I doubt that their vision included a radical switch to a National Health Insurance.

 
I have one further study, and it will be my final one, that I believe has merit and supports my arguments.It is entitled “Achieving universal health coverage in South Africa through a district health system approach: conflicting ideologies of health care provision. I will not lengthen this letter by quoting from it, except for the conclusion:

We conclude that in South Africa the DHS is pivotal to health reform and UHC may be best achieved through minimal universal coverage with positive discrimination to ensure disparities across districts in relation to disease burden, human resources, financing and investment, administration and management capacity, service readiness and availability and the health access inequalities are consciously implicated. Yet ideological and practical issues make its achievement problematic.
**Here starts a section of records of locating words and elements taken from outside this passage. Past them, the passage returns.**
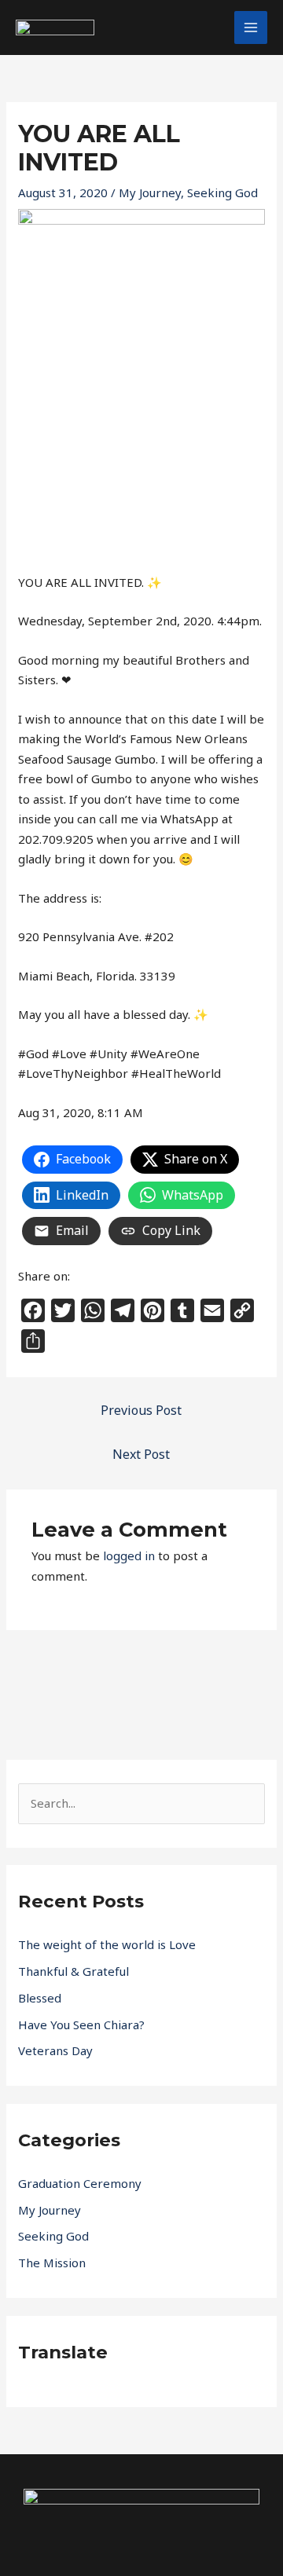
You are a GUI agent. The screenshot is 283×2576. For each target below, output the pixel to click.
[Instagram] (136, 2520)
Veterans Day (55, 2050)
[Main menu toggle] (251, 28)
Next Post (141, 1454)
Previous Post (141, 1410)
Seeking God (222, 192)
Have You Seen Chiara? (81, 2024)
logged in (129, 1555)
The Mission (52, 2262)
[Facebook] (70, 2520)
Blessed (39, 1998)
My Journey (150, 192)
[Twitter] (103, 2520)
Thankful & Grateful (73, 1971)
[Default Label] (169, 2520)
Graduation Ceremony (80, 2183)
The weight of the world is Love (107, 1944)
Here is the link it.  It is worth a read, if you have not yet viewed it.


 
I am sure that by now you would have comprehended why I am completely opposed to the implementation of a National health Insurance, particularly for the reasons that are provided in the Preamble to the Bill. The above studies all provide the evidence and statistics that the existing health service is failing the citizens of South Africa mainly because of inadequate human resources, the lack of planning for adequate human resources, and the poor training that some receive. One study makes damning comments about lack of leadership, and lack of management skills. How do you envisage that a change in policy, namely the NHI Bill is going to magically change the situation?
 

I am concerned about the vague unelaborated wording in the paragraph preceding the Preamble of the Bill. How is providing mandatory prepayment health care services going to benefit the citizens if the current inadequate  human resources, with lack of leadership,  have to be responsible for doing the work at the coal face?
 
Parts 2, 3, 4, 5, and 7 all include lists of committees and other organisations, which will require the appointment of people who will require expertise.
 
There is an entire section regarding the formation of a National Health information Repository and Data System
 
 Then there is a section that refers to the matter of Payment of service providers.

 All the above proposals sound very ambitious for a country such as South Africa, where sadly so many provincial and local governments, as well as parastatals, seem to have trouble controlling their finances and with running their services, efficiently and effectively.